Routing algorithms in the physical design of VLSI circuits

Abstract

In this thesis, we solve several important routing problems in the physical design of VLSI circuits. We successfully apply combinatorial optimization techniques to these problems and obtain very effective and efficient algorithms. The experimental results presented in this thesis show that these algorithms produce high quality routing solutions on a wide range of test circuits using reasonable amount of computation time.

Chapter 2 and 3 address some global routing problems in the physical design of VLSI circuits. In Chapter 2, we present a global routing algorithm for standard cell design which connects all the nets in parallel. We show that only a linear number of possible connections need to be considered by our algorithm. In Chapter 3, we present an algorithm which combines the pin assignment step and the global routing step in the general cell design style.

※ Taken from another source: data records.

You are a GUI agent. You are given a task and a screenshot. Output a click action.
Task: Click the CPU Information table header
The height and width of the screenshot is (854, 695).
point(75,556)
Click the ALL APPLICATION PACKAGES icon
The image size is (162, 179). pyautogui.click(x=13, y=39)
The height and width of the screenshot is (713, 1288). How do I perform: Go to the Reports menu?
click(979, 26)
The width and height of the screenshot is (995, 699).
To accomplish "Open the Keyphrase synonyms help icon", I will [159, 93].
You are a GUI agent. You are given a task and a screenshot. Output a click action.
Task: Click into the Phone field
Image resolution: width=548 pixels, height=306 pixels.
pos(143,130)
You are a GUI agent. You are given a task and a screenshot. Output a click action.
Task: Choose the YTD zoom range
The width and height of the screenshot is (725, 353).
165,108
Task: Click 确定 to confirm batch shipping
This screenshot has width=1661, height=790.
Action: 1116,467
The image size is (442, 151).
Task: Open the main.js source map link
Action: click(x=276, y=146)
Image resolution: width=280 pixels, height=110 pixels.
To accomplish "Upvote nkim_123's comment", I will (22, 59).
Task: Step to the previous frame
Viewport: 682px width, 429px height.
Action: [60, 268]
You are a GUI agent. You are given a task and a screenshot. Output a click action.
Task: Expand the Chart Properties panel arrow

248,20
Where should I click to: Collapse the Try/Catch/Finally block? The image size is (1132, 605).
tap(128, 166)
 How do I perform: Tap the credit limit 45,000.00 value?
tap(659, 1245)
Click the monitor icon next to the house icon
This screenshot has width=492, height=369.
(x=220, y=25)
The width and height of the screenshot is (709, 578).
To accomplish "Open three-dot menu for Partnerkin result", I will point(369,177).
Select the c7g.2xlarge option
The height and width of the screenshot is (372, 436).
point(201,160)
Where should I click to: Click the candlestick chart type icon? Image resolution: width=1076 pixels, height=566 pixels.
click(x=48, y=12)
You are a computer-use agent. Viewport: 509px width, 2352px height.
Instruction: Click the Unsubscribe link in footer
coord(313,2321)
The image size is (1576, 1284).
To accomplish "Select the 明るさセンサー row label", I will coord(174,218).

The complexity of the combined problem is reduced based on the block boundary decomposition.

In Chapter 4 and 5, we study some detailed routing problems. In Chapter 4, we show how to enhance channel compaction results by modifying the initial grid-based routing solution. We show that proper track permutation and local re-routing lead to significant reduction in channel routing area. In Chapter 5, we study a new channel routing model called over-the-cell channel routing. We show that the over-the-cell routing problem can be solved in three steps and we present efficient solutions to the sub-problems at each step.

In Chapter 6, we study the planar subset problem and the topological via minimization in multi-layer routing models. We show that the general problems are NP-hard and we give efficient solutions to the restricted problems.